Certs issues for each domain but then domainA thinks it is from domainC


#1

Hello, I’m in a painful loop trying to get my certs issued.

Single web server running nginx:

  1. I have four server blocks settup with basic http
root /var/www/domainA.net/html;
server_name domainA.net www.domainA.net;

root /var/www/domainB.net/html;
server_name domainB.net www.domainB.net;

root /var/www/domainC.com/html;
server_name domainC.com www.domainC.com;

root /var/www/domainD.com/html;
server_name domainD.com www.domainD.com;
  1. DNS setup and I point a browser at all for sites and everything comes up on http
  2. My understanding is that I should only group certs together from a single server block so this is how I issued:
sudo certbot --nginx -d domainA.net -d www.domainA.net
sudo certbot --nginx -d domainB.net -d www.domainB.net

sudo certbot --nginx -d domainC.com -d www.domainC.com
sudo certbot --nginx -d domainD.com -d www.domainD.com

sudo certbot renew --dry-run
  1. Everything comes back positive, the server blocks are updated correctly and I chose to enable redirect to https.
sudo certbot certificates

output:

  Certificate Name: domainA.net
    Domains: domainA.net www.domainA.net
    Expiry Date: 2019-04-13 19:29:05+00:00 (VALID: 89 days)
    Certificate Path: /etc/letsencrypt/live/domainA.net/fullchain.pem
    Private Key Path: /etc/letsencrypt/live/domainA.net/privkey.pem
  Certificate Name: domainB.net
    Domains: domainB.net www.domainB.net
    Expiry Date: 2019-04-13 19:39:51+00:00 (VALID: 89 days)
    Certificate Path: /etc/letsencrypt/live/domainB.net/fullchain.pem
    Private Key Path: /etc/letsencrypt/live/domainB.net/privkey.pem
  Certificate Name: domainC.com
    Domains: domainC.com www.domainC.com
    Expiry Date: 2019-04-13 19:40:25+00:00 (VALID: 89 days)
    Certificate Path: /etc/letsencrypt/live/domainC.com/fullchain.pem
    Private Key Path: /etc/letsencrypt/live/domainC.com/privkey.pem
  Certificate Name: domainD.com
    Domains: domainD.com www.domainD.com
    Expiry Date: 2019-04-13 19:29:40+00:00 (VALID: 89 days)
    Certificate Path: /etc/letsencrypt/live/domainD.com/fullchain.pem
    Private Key Path: /etc/letsencrypt/live/domainD.com/privkey.pem
  1. Now when I point a browser at domainA I get the “Your connection is not private” This server could not prove that it is domainA.net; its security certificate is from domainC.com. This may be caused by a misconfiguration or an attacker intercepting your connection.

#2

The cause is that there is no HTTPS virtualhost in nginx that matches for domainA.net (or there is and it points to the wrong certificate).
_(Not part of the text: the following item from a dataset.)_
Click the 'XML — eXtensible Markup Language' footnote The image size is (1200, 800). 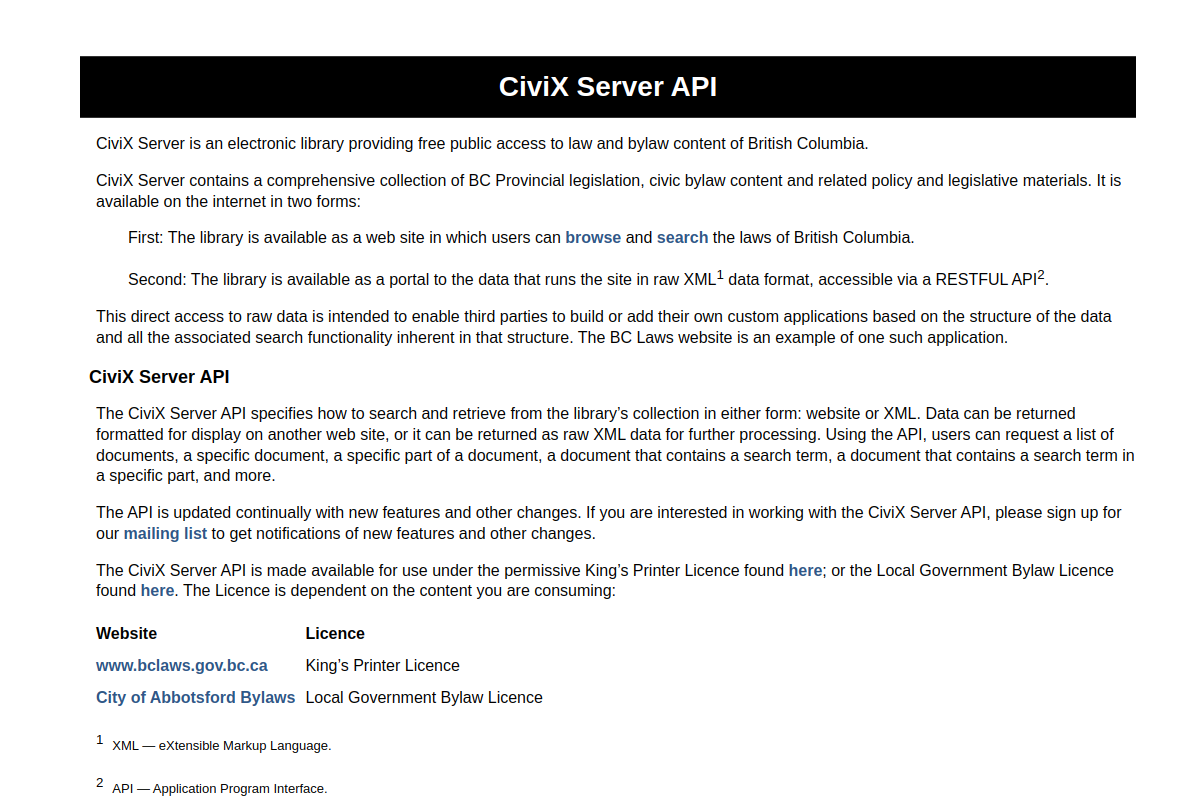pyautogui.click(x=221, y=746)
If you’d like to post your full nginx config, that would allow us to identify what might be wrong. Otherwise there’s nothing to go on.

nginx -T

#3

Hi _az,

I just found it, I had a copy and paste type O in my server blocks

    ssl_certificate /etc/letsencrypt/live/domainC.com/fullchain.pem; # managed by Certbot
    ssl_certificate_key /etc/letsencrypt/live/domainC.com/privkey.pem; # managed by Certbot 

All four of my server blocks were pointing to the same ssl_certificate and ssl_certificate_key

geez… that was about 5+ hours today…

Thanks for the timely reply!

-e


closed #4

This topic was automatically closed 30 days after the last reply. New replies are no longer allowed.